Assuming Your Conclusions
A recent Washington Post news story describing a speech by Christina Romer, the outgoing chairman of the Council of Economic Advisors, provides a nice example of how to implicitly assume your conclusion. The author writes:
At week's end, Romer will leave the council chairmanship after what surely has been the most dismal tenure anybody in that post has had: a loss of nearly 4 million jobs in a year and a half. That's not Romer's fault; the financial collapse occurred before she, and Obama, took office. But she was the president's top economist during a time when the administration consistently underestimated the depth of the economy's troubles - miscalculations that have caused Americans to lose faith in the president and the Democrats.
The implication, reinforced elsewhere in the piece, is that the Democrats did the right thing, just not enough of it. Their only mistake was not making the stimulus even bigger. If only they had spent even more and taxed even less, the economy wouldn't be in such miserable shape.
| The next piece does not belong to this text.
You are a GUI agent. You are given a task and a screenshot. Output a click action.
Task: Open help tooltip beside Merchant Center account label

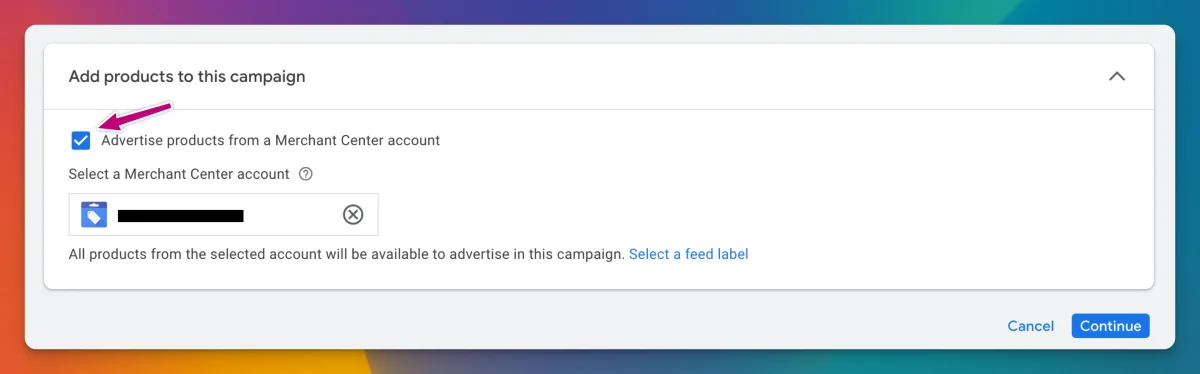pos(306,173)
That is one possible interpretation of what happened. Another is that Romer is like a medieval physician explaining to the grieving relatives that if only he had bled the patient a few more times, he would have recovered. One way to judge a scientific theory is by comparing what it predicts to what happens. One of Romer's predictions was that unemployment would peak at 8%. It didn't. I do not know whether Romer has considered the possibility that the reason her prediction was wrong was that her theory was wrong, but pretty clearly the author of the piece has not.
He merely takes for granted the Keynesian orthodoxy of fifty years ago, according to which the right way of dealing with a recession is to run a deficit, and the worse the recession the bigger the deficit should be. The administration followed that prescription, things didn't get better, so obviously the deficit was not big enough. The alternative possibility, that the reason things didn't get better might be that they were following the wrong policy, simply didn't occur to him.